- Written tasks -
(a) Change "Amsterdam" to "the capital" in the Feyenoord–Ajax article and write out the passage starting at "Bowing out on" and ending at "of nightmarish proportions.".
(b) According to the Feyenoord–Ajax article, in what year did Feyenoord become the first Dutch winners of the European Cup?

The first fixture between Feyenoord and Ajax in 1921 was marred with controversy. The match was recorded as a 2-2 draw, but only because Feyenoord fans protested the awarding of Ajax’s third goal, forcing it to be rescinded. Talk about setting a precedent. Without regular meetings until the inception of the Eredivisie, De Klassieker (as the fixture came to be known), exploded in the mid-1960s with both Feyenoord and Ajax boasting two of the best teams in the world.
Between 1964 and 1974 no team other than Feyenoord or Ajax won the Dutch championship. European domination came too, as Feyenoord were the first Dutch winners of the European Cup in 1970 - only to be bettered by Ajax’s record-breaking run of three triumphs in a row between 1971 and 1973. At that time, the Netherlands was the footballing epicentre of Europe, with one man’s exploits at the heart of the revolution.
Bowing out on a high, the eternal icon of Dutch football Johan Cruyff retired at the end of the 1983/84 season with a league and cup double. Cruyff retiring by adding to his impeccable trophy record was business as usual. Cruyff doing so in the red and white of Feyenoord: less so.
Aged 36, out of contract and told he was no longer wanted at Ajax, Cruyff left Amsterdam to sign for his boyhood club’s fiercest rivals. It wasn’t love at first sight for the Feyenoord faithful. His name was whistled when it was announced in De Kuip. Banners reading “Feyenoord Forever, Never Cruyff” (amongst other obscenities) were present at matches and some hardcore Het Legioen – Feyenoord supporters - refused to attend matches in which Cruyff was playing. In that season’s Klassieker, supporters of Feyenoord suffered an experience of nightmarish proportions.

- Click-target data -

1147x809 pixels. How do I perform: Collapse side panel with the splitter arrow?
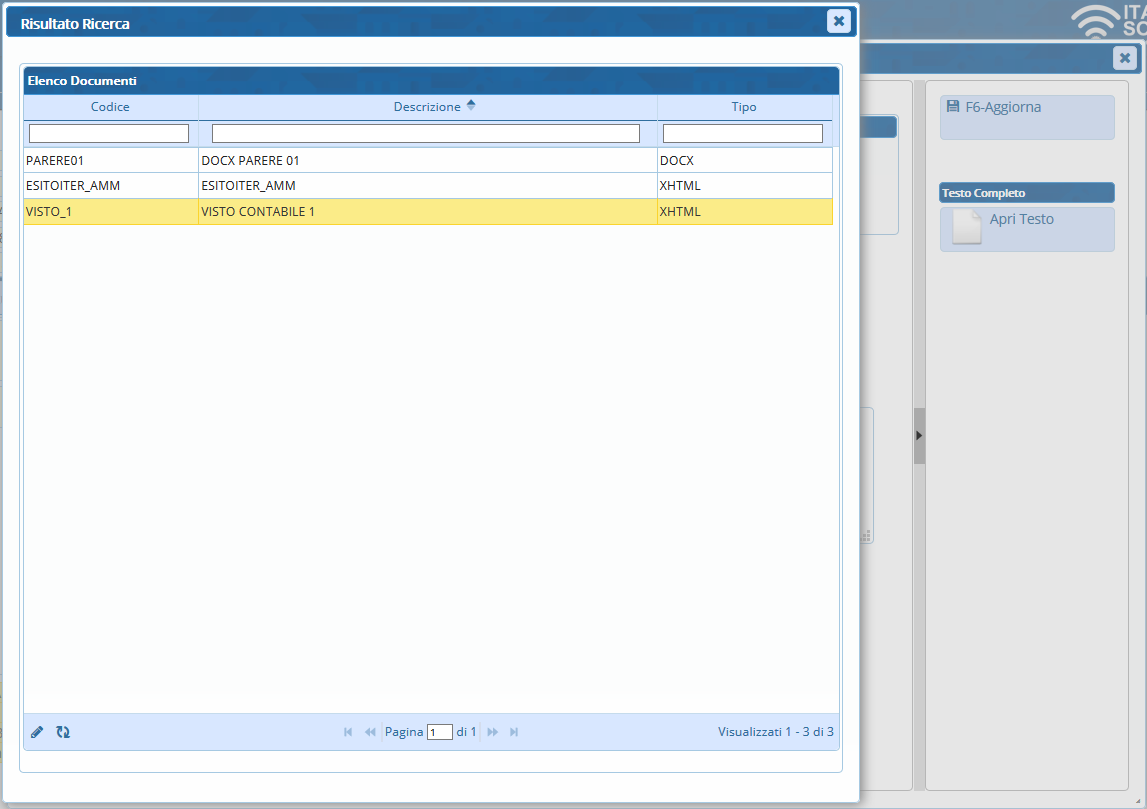click(x=919, y=436)
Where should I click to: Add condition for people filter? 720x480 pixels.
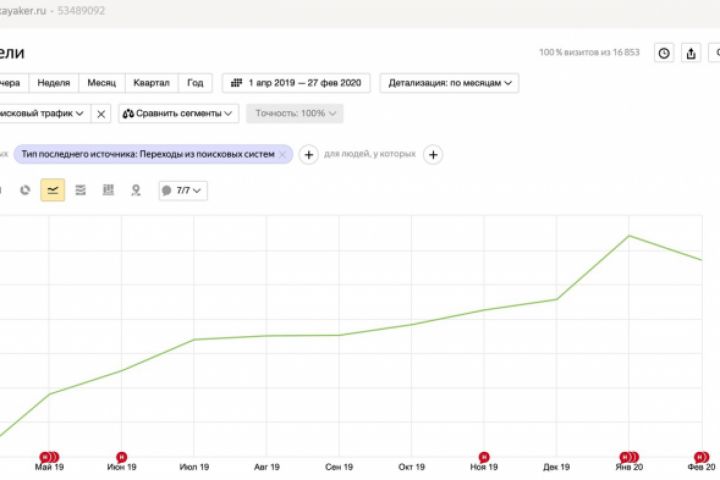tap(433, 155)
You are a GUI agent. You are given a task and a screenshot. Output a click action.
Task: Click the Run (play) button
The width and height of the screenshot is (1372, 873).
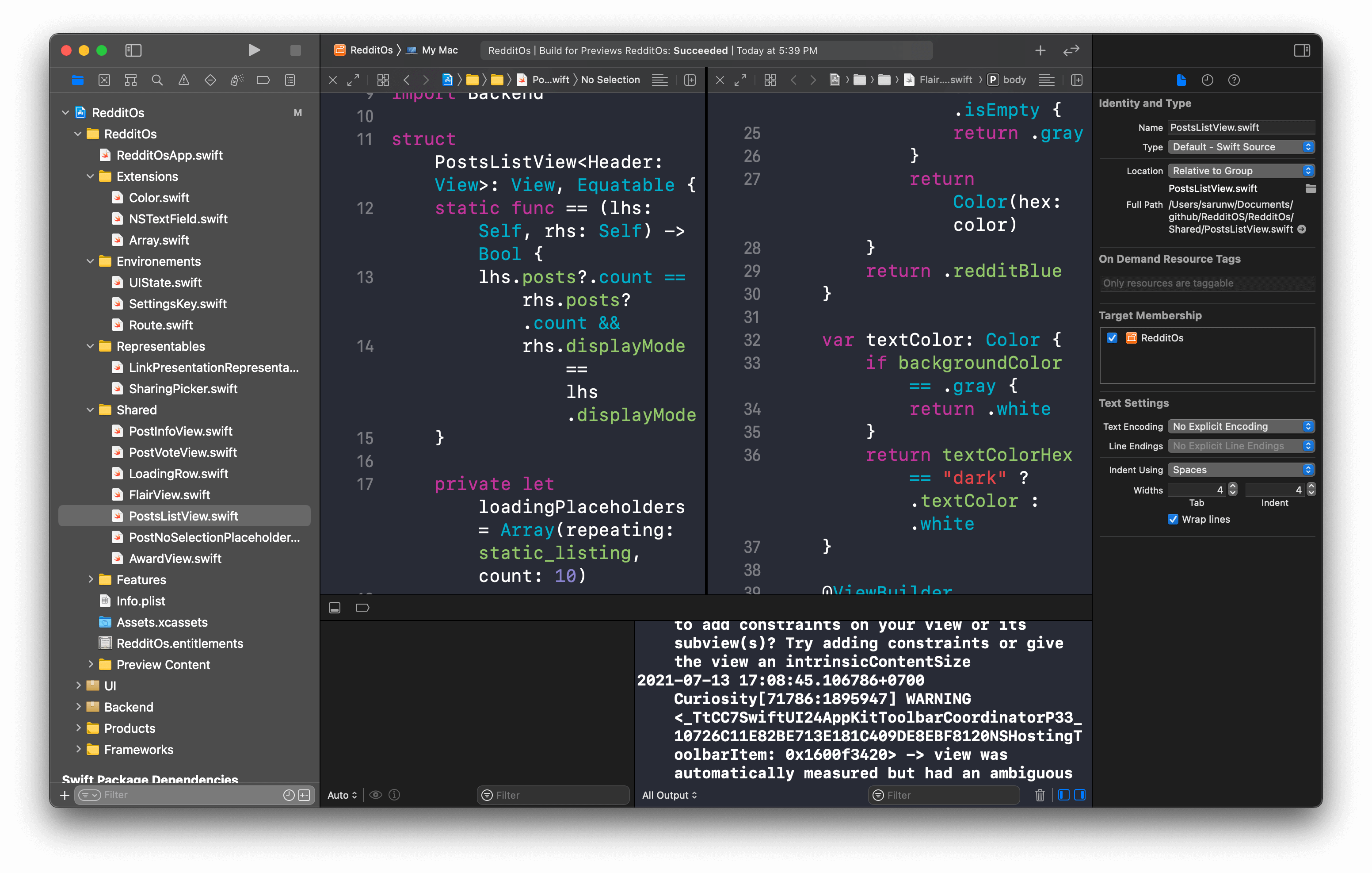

- Answers below -
(a)
Bowing out on a high, the eternal icon of Dutch football Johan Cruyff retired at the end of the 1983/84 season with a league and cup double. Cruyff retiring by adding to his impeccable trophy record was business as usual. Cruyff doing so in the red and white of Feyenoord: less so.
Aged 36, out of contract and told he was no longer wanted at Ajax, Cruyff left the capital to sign for his boyhood club’s fiercest rivals. It wasn’t love at first sight for the Feyenoord faithful. His name was whistled when it was announced in De Kuip. Banners reading “Feyenoord Forever, Never Cruyff” (amongst other obscenities) were present at matches and some hardcore Het Legioen – Feyenoord supporters - refused to attend matches in which Cruyff was playing. In that season’s Klassieker, supporters of Feyenoord suffered an experience of nightmarish proportions.

(b) 1970